> **Given data**
=======

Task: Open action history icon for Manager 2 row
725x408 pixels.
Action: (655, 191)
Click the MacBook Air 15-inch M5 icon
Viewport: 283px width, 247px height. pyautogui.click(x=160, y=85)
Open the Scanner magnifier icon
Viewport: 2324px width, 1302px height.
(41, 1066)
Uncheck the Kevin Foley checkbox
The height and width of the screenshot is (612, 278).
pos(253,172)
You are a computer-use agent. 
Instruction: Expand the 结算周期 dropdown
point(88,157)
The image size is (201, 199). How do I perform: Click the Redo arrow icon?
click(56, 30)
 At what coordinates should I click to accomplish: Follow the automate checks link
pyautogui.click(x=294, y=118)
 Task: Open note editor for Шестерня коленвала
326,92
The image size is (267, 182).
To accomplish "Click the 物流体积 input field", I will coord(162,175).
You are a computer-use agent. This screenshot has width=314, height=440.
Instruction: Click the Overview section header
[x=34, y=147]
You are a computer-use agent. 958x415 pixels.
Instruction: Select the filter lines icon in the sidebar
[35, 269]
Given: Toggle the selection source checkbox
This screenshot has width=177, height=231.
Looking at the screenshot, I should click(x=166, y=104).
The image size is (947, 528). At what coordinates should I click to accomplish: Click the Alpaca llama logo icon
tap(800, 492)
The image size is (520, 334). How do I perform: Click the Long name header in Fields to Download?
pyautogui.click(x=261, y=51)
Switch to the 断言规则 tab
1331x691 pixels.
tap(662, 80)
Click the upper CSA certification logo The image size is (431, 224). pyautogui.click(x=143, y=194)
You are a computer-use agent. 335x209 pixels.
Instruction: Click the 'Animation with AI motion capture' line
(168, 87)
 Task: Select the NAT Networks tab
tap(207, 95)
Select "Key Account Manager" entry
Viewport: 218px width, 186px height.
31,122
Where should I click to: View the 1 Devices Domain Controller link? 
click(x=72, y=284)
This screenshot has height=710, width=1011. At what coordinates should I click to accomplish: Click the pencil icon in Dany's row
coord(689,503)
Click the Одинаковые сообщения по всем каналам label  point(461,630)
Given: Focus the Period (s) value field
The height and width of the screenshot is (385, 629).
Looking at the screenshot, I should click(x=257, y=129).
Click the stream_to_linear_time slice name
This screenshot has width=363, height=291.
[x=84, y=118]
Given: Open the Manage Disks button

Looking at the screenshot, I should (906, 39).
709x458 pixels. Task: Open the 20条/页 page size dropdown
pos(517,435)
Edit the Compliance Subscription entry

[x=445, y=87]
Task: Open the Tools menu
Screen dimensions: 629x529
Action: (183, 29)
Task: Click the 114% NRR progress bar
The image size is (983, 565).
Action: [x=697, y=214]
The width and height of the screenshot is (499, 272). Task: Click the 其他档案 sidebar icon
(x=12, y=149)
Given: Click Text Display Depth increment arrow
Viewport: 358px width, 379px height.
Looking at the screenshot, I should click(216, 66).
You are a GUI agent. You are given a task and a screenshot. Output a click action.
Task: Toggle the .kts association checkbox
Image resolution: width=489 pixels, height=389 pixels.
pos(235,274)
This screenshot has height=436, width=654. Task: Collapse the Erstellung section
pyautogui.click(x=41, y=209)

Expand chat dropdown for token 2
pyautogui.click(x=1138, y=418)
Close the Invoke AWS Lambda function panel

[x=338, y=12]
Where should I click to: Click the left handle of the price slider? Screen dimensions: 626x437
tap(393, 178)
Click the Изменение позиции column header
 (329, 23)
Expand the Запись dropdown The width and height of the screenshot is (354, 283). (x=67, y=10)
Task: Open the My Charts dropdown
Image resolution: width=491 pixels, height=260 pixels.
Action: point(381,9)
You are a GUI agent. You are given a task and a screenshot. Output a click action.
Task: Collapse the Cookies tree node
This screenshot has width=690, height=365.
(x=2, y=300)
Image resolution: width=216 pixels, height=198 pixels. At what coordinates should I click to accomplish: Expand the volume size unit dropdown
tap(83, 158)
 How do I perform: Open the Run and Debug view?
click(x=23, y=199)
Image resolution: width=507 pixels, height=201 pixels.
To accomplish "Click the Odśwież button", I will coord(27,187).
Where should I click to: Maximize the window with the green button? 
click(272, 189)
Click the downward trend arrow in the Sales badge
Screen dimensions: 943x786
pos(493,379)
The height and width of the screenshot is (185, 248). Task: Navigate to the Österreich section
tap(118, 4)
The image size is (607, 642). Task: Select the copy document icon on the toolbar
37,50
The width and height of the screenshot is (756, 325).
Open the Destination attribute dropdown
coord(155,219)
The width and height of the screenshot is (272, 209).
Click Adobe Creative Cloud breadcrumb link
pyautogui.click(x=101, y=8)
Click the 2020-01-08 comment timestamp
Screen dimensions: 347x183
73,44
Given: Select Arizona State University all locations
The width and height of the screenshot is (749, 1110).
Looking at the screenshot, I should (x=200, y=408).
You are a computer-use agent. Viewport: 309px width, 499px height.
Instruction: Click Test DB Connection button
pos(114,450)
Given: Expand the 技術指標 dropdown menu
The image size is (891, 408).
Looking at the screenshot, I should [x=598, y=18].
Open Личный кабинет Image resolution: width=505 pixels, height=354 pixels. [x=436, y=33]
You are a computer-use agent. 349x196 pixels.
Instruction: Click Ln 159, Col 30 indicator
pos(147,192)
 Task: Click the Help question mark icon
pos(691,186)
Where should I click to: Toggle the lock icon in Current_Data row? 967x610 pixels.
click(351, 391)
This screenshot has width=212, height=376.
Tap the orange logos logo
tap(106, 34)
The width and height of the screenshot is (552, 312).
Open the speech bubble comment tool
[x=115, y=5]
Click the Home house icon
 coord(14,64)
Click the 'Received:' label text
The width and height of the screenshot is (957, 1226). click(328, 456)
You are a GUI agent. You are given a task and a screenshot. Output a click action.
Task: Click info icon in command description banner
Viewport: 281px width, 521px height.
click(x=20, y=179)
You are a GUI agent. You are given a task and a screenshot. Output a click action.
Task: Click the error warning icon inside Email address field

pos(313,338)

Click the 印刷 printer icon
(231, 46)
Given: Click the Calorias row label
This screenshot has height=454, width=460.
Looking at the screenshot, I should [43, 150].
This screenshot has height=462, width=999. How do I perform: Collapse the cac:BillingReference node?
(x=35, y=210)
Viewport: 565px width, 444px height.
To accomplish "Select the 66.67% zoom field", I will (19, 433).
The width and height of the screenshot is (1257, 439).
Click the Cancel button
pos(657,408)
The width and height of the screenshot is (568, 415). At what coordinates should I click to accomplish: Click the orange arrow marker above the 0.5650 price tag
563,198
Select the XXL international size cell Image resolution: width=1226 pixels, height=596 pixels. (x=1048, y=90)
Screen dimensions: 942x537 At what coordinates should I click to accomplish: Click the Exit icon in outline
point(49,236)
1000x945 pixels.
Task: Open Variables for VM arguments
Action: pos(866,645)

=======

> **The problem**
Take every line of the material that contains the word "will", and copy it.

> **Task answer**
To accomplish "Click the 物流体积 input field", I will coord(162,175).
To accomplish "Click the Odśwież button", I will coord(27,187).
To accomplish "Select the 66.67% zoom field", I will (19, 433).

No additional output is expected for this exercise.